Maidenhead, near Slough, the town with the Horlicks factory. Write your own innuendo.
posted by holgate at 9:54 AM on November 13, 2001


Slough. Dammit, something from deep in my barely remembered past about Slough...a woman? a pissup? jail time?

*sigh* I need a new brain.
posted by stavrosthewonderchicken at 2:44 AM on November 15, 2001


That would be either Mars bars or John Betjeman's poem, published in 1937, but now applicable to just about anywhere:


"Slough

Come, friendly bombs, and fall on Slough
It isn't fit for humans now,
There isn't grass to graze a cow
Swarm over, Death!

Come, bombs, and blow to smithereens
Those air-conditioned, bright canteens,
Tinned fruit, tinned meat, tinned milk, tinned beans
Tinned minds, tinned breath.

Mess up the mess they call a town --
A house for ninety-seven down
And once a week for half-a-crown
For twenty years,

And get that man with double chin
Who'll always cheat and always win,
Who washes his repulsive skin
In women's tears,

And smash his desk of polished oak
And smash his hands so used to stroke
And stop his boring dirty joke
And make him yell.

But spare the bald young clerks who add
The profits of the stinking cad;
It's not their fault that they are mad,
They've tasted Hell.

It's not their fault they do not know
The birdsong from the radio,
It's not their fault they often go
To Maidenhead

And talk of sports and makes of cars
In various bogus Tudor bars
And daren't look up and see the stars
But belch instead.

In labour-saving homes, with care
Their wives frizz out peroxide hair
And dry it in synthetic air
And paint their nails.

Come, friendly bombs, and fall on Slough
To get it ready for the plough.
The cabbages are coming now;
The earth exhales."
posted by MiguelCardoso at 3:13 AM on November 15, 2001


Frasermoo:

"I'm slightly curious, now this thread is progressing, as to how we all came to find MetaFIlter.
For me it was an article in The 'London' Guardian.


Was that one of mine?
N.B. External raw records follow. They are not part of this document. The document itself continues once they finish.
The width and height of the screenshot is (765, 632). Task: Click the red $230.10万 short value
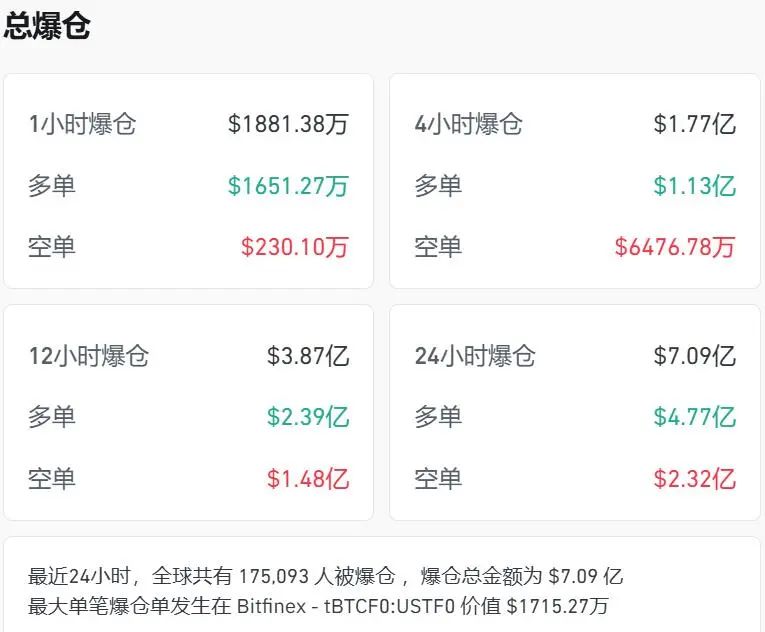click(x=294, y=247)
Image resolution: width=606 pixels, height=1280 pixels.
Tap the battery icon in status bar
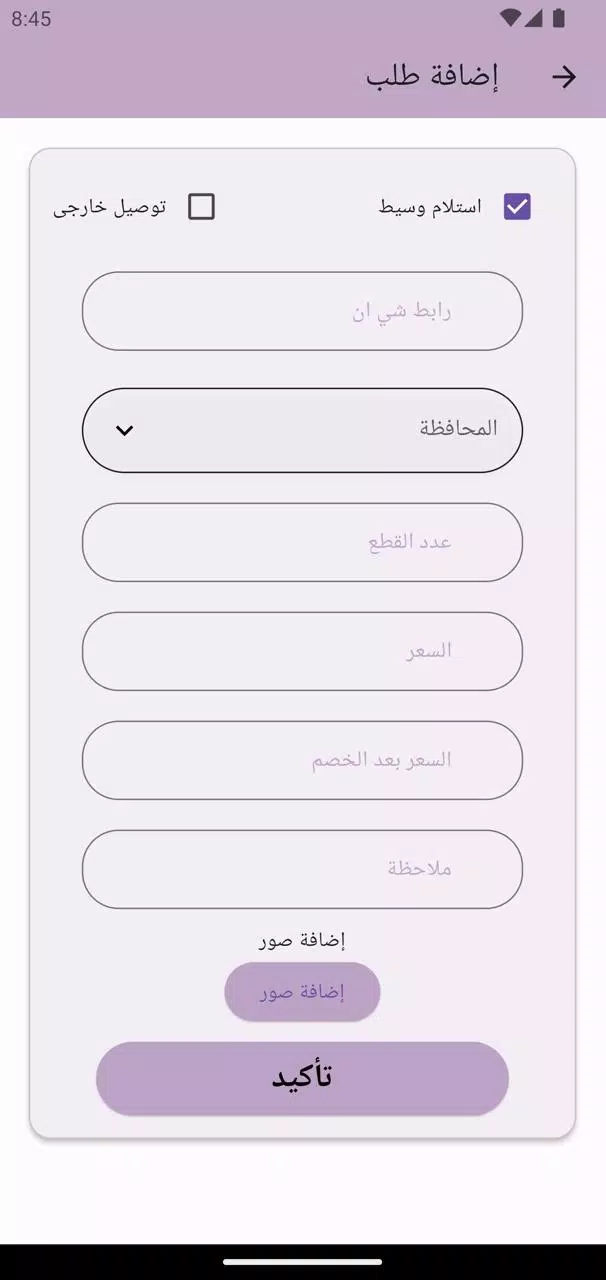[x=559, y=18]
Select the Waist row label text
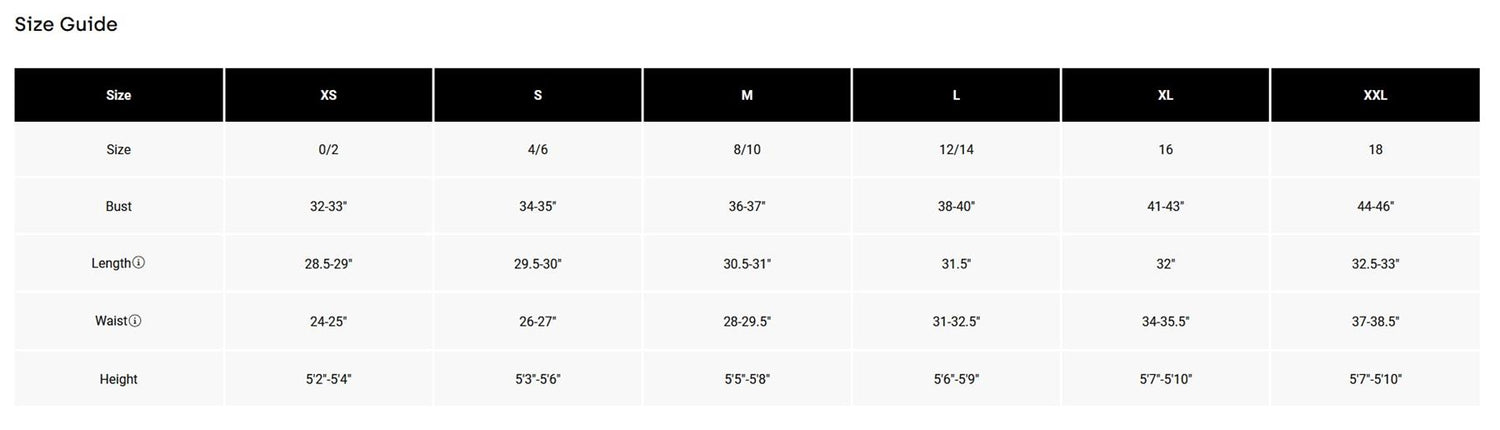This screenshot has width=1500, height=430. click(111, 321)
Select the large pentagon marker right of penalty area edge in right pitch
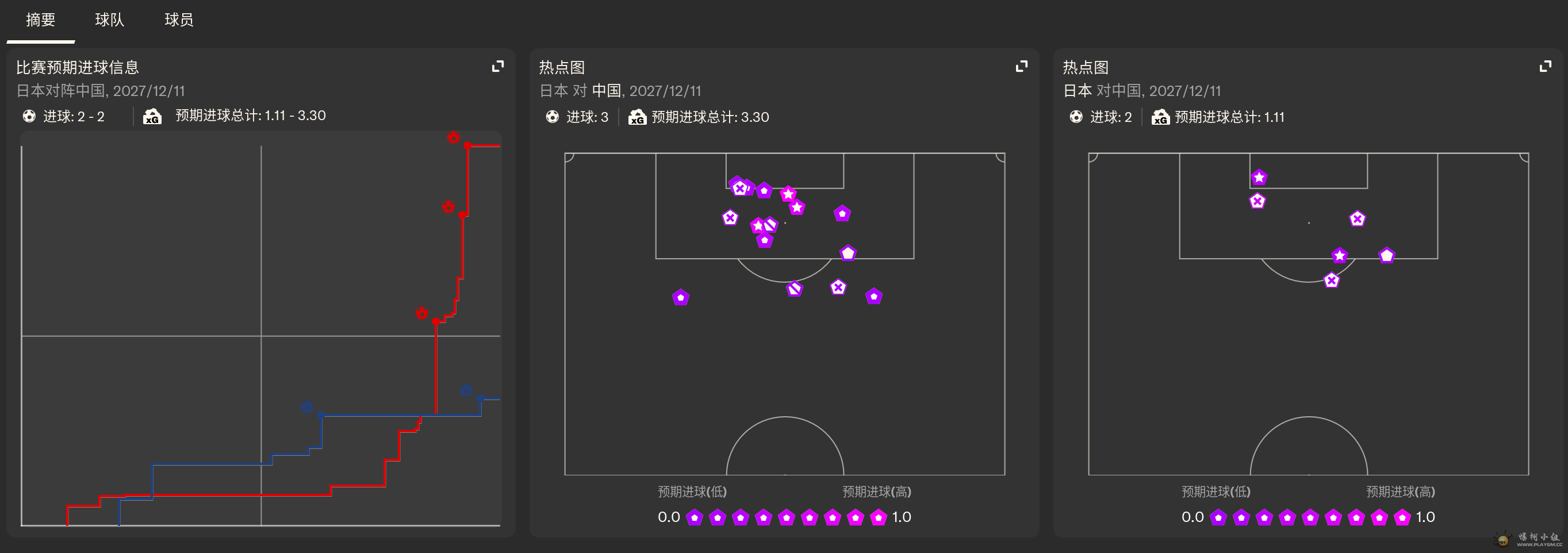Screen dimensions: 1568x553 pos(1387,255)
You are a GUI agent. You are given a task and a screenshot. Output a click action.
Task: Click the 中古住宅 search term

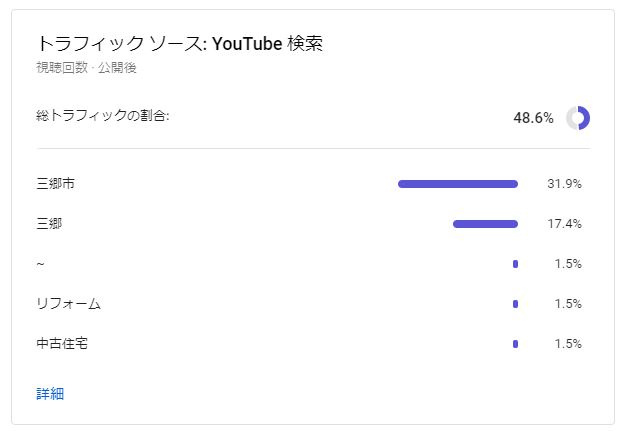tap(62, 343)
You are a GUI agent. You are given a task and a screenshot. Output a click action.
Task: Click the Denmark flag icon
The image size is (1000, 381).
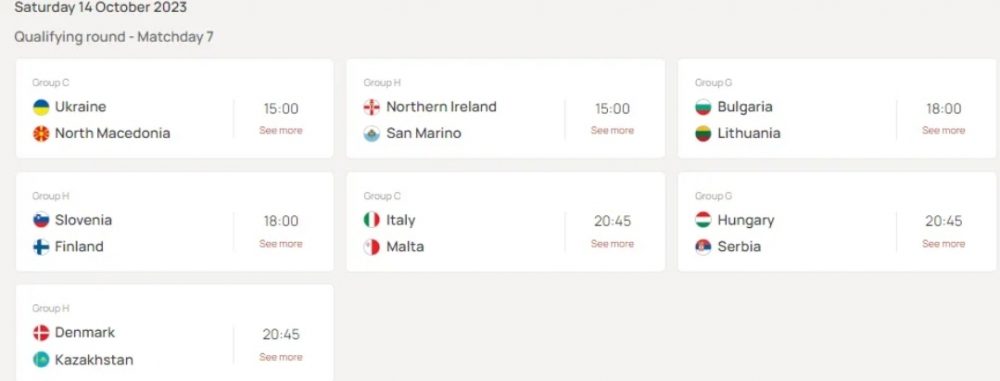coord(41,333)
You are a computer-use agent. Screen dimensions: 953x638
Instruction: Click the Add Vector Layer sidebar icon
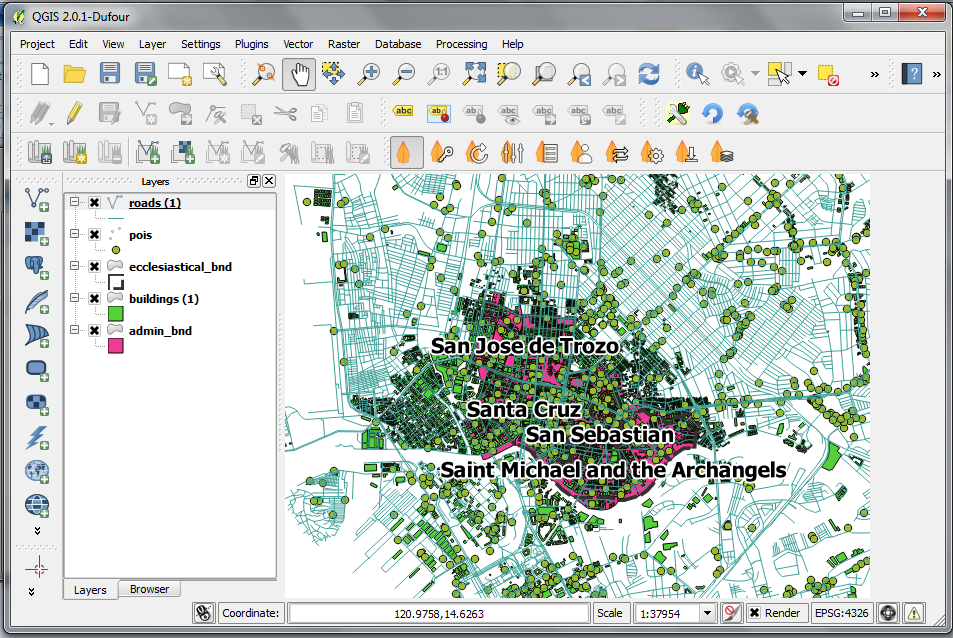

Or their long-standing piece on weblogs?

And I don't give a toss about people from Manchester or London, for what it's worth.
posted by blastboy at 4:40 AM on November 15, 2001


If I remember correctly it was a brief mention in a supplement concerning all things 'computer'. Must have been around August time. I think that's how I found Memepool as well.